Iran’s supreme leader said on Wednesday that his country’s hatred for the US runs deep and differences between the two nations go beyond a “few political issues.”
Ayatollah Ali Khamenei’s comments on state-run television less than a week before the US presidential elections were seen as a signal that a thaw in US-Iran relations was not expected no matter who wins Tuesday’s US election.
Khamenei said the hatred was rooted in 50 years of US intervention in Iran’s domestic affairs and hostility toward Tehran.
“The hatred of the Iranian nation is deep-seated.
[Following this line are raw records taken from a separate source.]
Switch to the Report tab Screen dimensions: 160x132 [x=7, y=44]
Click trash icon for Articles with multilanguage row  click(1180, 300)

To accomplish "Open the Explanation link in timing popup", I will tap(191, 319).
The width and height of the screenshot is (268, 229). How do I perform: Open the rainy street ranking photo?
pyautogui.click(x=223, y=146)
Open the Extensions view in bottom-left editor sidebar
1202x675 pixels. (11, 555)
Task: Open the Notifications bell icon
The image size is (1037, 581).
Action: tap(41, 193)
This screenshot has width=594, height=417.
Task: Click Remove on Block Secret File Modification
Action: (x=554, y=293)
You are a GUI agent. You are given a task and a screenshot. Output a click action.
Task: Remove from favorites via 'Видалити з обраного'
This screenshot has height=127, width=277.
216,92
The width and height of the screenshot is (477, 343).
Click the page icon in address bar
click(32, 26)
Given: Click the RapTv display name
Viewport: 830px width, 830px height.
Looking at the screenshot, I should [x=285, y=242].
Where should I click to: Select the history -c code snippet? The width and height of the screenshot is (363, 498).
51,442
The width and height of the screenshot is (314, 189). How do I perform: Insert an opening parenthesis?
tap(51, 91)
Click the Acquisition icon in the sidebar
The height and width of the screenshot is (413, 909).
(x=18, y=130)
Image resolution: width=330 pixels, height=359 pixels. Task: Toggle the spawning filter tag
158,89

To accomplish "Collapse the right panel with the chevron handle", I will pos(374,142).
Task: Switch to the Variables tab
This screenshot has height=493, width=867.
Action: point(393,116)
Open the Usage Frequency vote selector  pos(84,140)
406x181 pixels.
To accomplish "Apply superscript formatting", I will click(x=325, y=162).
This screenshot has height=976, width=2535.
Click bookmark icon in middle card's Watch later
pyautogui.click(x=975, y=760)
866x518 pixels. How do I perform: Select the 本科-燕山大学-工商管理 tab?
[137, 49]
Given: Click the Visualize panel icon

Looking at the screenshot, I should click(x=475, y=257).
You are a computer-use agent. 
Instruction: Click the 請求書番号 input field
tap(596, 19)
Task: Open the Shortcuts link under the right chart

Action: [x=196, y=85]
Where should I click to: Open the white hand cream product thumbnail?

The reason is the various conspiracies by the US government against the Iranian people and government in the past 50 years,” Khamenei said.
He was addressing a group of students in Tehran days ahead of the 29th anniversary of the 1979 storming of the US Embassy in Tehran by militant students.
Iran blames the CIA for helping topple the elected government of Mohammad Mosaddeq in the 1950s and blames the US for openly supporting the late Shah Mohammad Reza Pahlavi against the 1979 Islamic revolution that led to the collapse of the dynasty.
Iranians also condemn Washington for arming and supporting then-Iraqi president Saddam Hussein during the Iran-Iraq war from 1980 to 1988.
“This dispute [with America] goes further than differences of opinion over a few political issues,” the leader said.
Iranian political analyst Saeed Leilaz said Khamenei’s address sent a clear message that he will have to approve any efforts for reconciliation with the US.
“Khamenei wants the US and Iranian political factions to know that he will be in control of any efforts to politically restore their relations,” Leilaz said.
Leilaz said that Khamenei was also telling Iran’s political factions not to get excited should Senator Barack Obama win the US presidential race.
Iran’s government has refused to publicly side with any of the US candidates, but Parliamentary Speaker Ali Larijani said last week that Obama seemed “more rational” than rival Senator John McCain.
Obama, a Democrat, has called for direct diplomacy with Iranian leaders that he says would give the US more credibility to press for tougher sanctions — though Obama now says he’s not sure hardline Iranian President Mahmoud Ahmadinejad is the right person to meet with.
McCain, a Republican, has said he favors tougher sanctions against Iran and opposes direct high-level talks with Ahmadinejad.
The US and Iran have had no diplomatic relations since the 1979 embassy storming.